EVALUATION OF SALINITY STRESS ON EARLY PERFORMANCE OF COWPEA (VIGNA UNGUICULATA L. Walp)
Keywords:Cowpea, Germination, Salinity, Salt tolerance, Adaptation
Cowpea (Vigna unguiculata L. Walp) is the second most important legume after bean in Kenya. Cowpea grains and leaves are mainly used for human and animal consumption. In Kenya, low production of cowpea among small scale farmers is attributed to both biotic (pests and diseases) and abiotic factors (salinity). Salinity inhibits metabolic processes and constrains plant growth which impacts on crop productivity in the majority of agricultural fields. Cowpea is mostly grown on arid and semi-arid regions which are prone to salinity. The objective of this study was to assess the germination in cowpea subjected to sodium chloride and calcium chloride which are major ions in saline soils. Four cowpea varieties (K80, M66, Kunde 1 and KVU 27-1) that are commonly grown in Kenya were studied. Seeds were sown in inert sand in a greenhouse. The electrical conductivity of both CaCl2(aq) and NaCl(aq) were adjusted to four treatments of each salt: 0 for control, 4, 8 and 12 dS/m in replicates of three. The experiment design was 4 x 8 factorial experiment laid out in complete randomized design. Data on number of seeds which germinated, germination associated parameters and days to emergence was obtained. Data was subjected to one way ANOVA means separated by LSD α = 0.05. Results showed that as each salt level increased, days to emergence increased and the number of seeds which germinated, final germination percentage and seedling vigour declined.
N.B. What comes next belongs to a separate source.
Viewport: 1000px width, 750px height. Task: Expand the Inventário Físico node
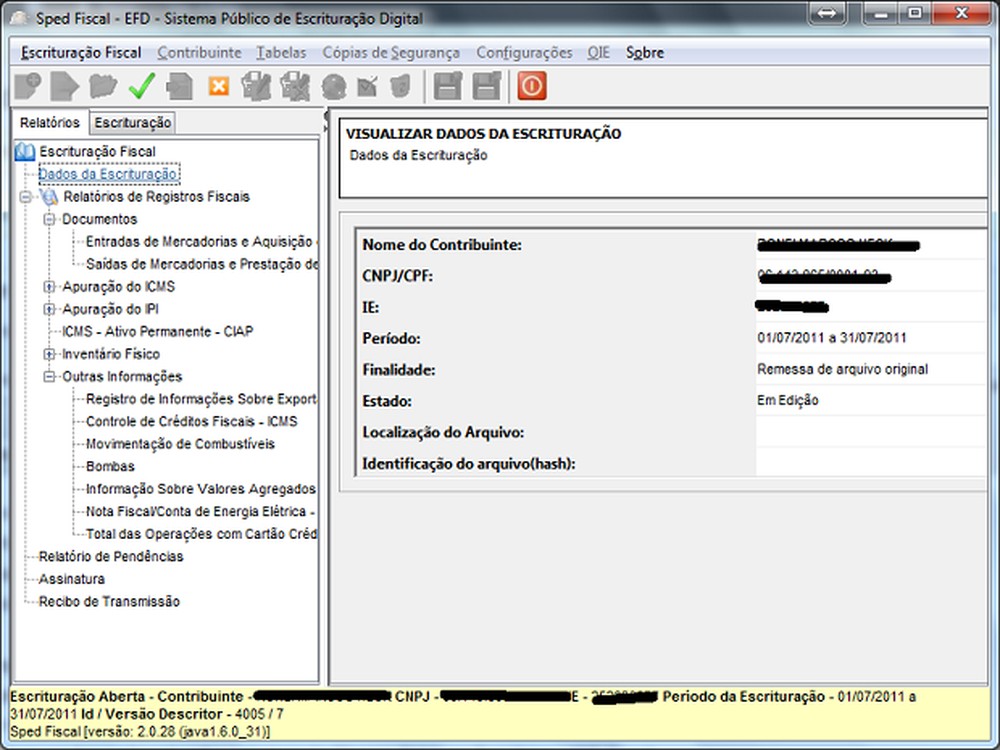pos(49,354)
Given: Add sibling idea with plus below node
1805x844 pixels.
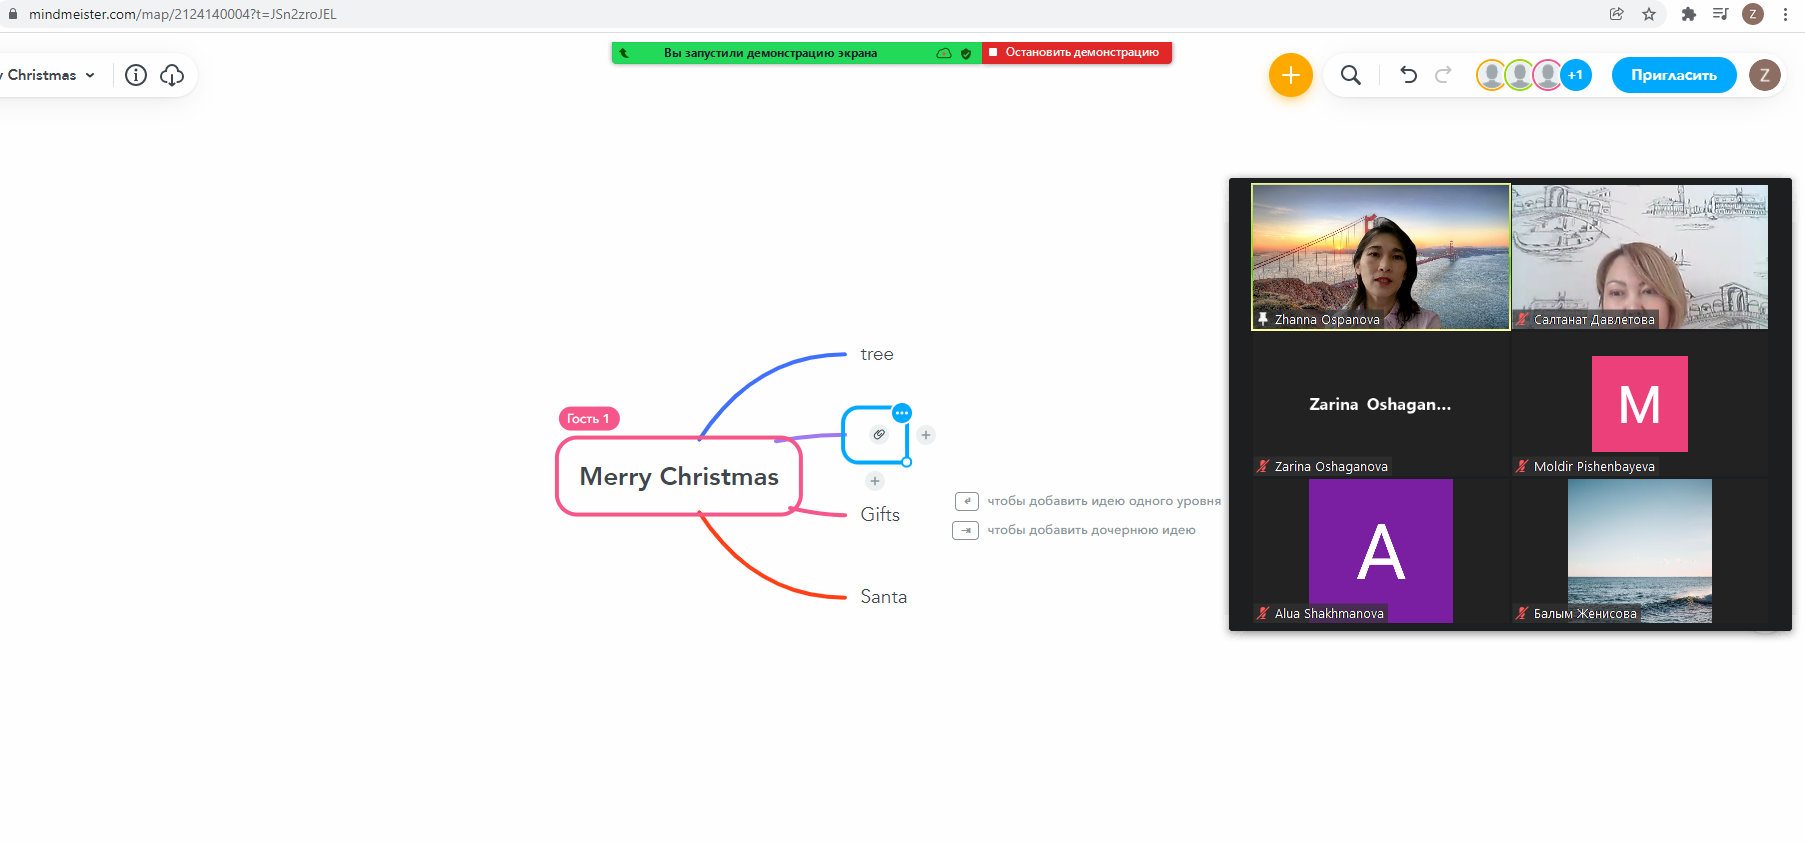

M66 recorded the least days to emergence, highest number of seeds, final germination percentage and seedling vigour followed by KVU 27-1, K80 and Kunde 1 respectively. It was concluded that M66 was the most tolerant variety while Kunde 1 was significantly affected by salinity levels above 8 dS/m. Farmers in saline affected areas should adopt growing M66 cowpea variety.